▸ Task description: When a line in the entries contains the word "game", copy that line in full.
──────── Source material ────────
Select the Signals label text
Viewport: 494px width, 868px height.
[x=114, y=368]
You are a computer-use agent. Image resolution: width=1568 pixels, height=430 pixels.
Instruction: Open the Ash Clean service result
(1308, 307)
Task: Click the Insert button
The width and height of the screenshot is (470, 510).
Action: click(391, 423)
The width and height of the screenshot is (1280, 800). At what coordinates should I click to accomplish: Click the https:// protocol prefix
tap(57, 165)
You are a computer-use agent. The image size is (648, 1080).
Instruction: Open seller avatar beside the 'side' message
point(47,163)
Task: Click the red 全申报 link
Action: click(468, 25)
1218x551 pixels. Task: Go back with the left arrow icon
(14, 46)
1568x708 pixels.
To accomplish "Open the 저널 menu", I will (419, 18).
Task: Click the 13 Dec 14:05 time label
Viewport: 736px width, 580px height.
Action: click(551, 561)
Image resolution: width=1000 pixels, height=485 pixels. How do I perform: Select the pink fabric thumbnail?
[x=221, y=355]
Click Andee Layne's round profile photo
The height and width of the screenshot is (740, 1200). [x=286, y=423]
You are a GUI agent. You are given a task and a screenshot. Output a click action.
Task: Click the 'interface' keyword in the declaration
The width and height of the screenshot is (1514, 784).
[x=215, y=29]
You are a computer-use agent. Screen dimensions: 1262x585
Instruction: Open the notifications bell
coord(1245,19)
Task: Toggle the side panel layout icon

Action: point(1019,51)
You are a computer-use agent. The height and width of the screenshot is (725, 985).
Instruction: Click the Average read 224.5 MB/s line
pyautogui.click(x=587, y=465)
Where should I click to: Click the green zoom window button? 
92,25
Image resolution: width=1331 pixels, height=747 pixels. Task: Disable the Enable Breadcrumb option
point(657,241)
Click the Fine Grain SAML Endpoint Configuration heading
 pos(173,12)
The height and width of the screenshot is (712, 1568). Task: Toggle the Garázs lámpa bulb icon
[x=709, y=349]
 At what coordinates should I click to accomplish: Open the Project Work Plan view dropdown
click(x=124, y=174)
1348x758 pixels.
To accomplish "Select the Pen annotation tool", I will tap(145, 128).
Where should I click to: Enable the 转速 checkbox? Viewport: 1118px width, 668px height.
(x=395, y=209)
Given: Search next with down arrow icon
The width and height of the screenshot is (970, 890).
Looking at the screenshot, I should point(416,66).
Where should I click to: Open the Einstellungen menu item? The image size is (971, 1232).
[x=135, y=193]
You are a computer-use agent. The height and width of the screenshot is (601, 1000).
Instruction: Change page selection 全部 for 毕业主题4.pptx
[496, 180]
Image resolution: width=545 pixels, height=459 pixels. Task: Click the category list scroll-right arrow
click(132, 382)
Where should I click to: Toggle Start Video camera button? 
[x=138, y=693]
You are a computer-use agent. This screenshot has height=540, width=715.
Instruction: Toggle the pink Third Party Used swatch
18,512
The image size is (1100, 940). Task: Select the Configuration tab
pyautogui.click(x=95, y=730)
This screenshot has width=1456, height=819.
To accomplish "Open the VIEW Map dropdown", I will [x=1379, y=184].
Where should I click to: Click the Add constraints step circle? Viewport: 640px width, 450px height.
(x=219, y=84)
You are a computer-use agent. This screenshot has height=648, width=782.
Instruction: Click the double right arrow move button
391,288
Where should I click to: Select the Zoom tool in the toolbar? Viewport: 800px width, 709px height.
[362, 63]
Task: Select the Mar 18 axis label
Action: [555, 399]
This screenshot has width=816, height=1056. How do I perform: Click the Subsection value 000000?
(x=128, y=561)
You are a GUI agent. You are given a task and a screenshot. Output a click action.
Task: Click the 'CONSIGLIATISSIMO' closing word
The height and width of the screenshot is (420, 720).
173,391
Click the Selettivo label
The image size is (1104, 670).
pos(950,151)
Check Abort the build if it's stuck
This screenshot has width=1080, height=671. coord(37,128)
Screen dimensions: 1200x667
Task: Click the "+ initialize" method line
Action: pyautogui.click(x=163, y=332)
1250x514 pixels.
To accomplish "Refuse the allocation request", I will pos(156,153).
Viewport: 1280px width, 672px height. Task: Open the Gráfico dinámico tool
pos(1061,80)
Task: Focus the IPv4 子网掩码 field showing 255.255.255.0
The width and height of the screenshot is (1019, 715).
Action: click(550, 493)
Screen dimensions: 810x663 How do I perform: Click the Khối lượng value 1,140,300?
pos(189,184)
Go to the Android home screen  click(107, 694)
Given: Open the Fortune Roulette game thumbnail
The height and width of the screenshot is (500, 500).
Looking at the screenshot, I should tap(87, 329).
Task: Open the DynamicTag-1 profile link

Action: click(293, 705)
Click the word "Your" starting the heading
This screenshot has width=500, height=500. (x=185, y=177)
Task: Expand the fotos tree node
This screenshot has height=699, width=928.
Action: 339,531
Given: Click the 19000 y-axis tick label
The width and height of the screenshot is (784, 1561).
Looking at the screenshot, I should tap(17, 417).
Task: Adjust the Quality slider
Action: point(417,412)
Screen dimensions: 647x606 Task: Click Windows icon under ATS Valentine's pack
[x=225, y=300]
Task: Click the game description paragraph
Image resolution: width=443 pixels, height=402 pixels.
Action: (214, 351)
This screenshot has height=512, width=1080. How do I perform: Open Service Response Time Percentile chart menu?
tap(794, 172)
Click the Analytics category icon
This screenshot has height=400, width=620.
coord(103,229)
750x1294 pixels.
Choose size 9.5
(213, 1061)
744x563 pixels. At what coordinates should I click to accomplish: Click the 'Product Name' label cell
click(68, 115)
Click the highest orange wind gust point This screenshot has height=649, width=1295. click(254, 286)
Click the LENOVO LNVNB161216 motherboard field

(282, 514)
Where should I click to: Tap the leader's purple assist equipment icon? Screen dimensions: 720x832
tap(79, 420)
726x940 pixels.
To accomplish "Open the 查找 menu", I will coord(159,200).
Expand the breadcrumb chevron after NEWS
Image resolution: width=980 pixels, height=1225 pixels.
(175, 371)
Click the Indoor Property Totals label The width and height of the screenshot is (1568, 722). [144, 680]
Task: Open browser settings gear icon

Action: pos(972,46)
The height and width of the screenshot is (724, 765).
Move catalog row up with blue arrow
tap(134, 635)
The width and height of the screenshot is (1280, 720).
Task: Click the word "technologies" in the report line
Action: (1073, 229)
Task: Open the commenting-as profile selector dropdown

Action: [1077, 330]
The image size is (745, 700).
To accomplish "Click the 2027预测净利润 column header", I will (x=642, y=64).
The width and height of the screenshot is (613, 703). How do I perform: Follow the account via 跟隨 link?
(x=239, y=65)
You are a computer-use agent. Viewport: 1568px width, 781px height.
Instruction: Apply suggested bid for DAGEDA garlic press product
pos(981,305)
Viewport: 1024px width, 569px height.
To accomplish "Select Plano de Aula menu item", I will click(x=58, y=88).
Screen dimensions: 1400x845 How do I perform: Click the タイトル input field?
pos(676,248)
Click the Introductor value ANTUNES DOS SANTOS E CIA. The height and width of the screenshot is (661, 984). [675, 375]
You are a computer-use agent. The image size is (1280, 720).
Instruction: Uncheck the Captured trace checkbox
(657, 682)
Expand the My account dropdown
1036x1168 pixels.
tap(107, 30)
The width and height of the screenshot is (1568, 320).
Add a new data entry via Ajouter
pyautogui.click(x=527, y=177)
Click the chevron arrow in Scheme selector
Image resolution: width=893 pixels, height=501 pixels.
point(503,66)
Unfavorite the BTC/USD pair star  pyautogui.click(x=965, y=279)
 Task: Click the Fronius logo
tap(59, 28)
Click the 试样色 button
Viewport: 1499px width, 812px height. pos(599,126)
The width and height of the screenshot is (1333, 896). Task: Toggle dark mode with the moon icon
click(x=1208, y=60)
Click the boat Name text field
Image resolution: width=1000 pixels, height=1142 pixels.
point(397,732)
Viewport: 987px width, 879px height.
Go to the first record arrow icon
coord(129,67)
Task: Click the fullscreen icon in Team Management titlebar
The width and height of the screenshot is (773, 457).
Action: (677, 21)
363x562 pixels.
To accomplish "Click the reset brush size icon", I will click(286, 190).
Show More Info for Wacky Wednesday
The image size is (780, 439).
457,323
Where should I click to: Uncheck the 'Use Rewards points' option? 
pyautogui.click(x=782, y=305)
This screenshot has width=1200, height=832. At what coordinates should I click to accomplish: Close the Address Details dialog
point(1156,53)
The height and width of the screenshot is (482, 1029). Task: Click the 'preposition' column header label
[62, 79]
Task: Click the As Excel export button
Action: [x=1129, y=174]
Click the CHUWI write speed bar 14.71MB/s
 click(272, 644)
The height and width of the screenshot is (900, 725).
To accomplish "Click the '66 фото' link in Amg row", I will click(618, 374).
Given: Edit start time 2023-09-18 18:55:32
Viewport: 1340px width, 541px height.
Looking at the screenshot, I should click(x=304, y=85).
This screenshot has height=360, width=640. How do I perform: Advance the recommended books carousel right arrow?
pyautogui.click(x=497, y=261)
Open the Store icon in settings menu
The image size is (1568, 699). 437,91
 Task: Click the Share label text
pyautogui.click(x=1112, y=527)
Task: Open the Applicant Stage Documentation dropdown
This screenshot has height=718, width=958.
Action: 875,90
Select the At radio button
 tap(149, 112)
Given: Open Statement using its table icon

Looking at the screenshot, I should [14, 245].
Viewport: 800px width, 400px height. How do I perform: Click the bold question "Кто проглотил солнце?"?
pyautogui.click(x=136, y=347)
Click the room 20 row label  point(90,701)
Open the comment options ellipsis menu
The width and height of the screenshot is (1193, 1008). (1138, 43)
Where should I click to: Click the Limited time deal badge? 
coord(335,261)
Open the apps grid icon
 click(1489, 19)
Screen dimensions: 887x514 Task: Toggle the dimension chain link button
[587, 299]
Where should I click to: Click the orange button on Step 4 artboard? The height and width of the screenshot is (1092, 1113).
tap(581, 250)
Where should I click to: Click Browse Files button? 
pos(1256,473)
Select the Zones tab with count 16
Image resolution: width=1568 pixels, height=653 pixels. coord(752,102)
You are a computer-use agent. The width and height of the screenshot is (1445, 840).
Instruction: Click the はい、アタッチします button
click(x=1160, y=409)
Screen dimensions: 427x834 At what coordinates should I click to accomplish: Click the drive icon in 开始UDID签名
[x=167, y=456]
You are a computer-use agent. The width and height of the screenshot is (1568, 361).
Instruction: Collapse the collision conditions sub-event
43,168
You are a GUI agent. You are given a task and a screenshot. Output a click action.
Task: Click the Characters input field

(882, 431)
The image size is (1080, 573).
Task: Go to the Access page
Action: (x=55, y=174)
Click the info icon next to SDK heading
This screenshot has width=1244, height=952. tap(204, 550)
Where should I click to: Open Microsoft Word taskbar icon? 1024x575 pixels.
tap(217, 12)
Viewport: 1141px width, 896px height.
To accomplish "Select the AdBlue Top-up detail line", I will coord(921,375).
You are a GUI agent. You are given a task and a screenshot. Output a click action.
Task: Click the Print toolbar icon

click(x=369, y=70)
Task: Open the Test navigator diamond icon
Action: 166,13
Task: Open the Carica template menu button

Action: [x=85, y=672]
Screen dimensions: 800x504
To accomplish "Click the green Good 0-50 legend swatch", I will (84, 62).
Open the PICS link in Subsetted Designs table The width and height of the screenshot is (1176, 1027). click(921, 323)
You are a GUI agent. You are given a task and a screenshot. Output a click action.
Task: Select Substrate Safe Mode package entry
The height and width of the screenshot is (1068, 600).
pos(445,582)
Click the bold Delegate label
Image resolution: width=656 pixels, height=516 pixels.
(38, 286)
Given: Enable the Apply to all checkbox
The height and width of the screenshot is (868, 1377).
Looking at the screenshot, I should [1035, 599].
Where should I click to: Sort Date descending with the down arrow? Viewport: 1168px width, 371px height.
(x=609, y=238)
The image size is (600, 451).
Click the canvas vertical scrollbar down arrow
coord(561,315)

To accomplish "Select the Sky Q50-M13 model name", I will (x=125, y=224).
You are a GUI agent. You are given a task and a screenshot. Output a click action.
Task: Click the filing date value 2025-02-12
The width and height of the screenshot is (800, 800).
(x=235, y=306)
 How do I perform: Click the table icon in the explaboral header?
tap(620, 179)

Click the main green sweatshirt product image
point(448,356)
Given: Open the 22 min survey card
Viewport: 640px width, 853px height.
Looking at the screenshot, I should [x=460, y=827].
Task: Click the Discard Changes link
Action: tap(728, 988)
────────
▸ Solved exercise:
Given: Open the Fortune Roulette game thumbnail
Task: Click the game description paragraph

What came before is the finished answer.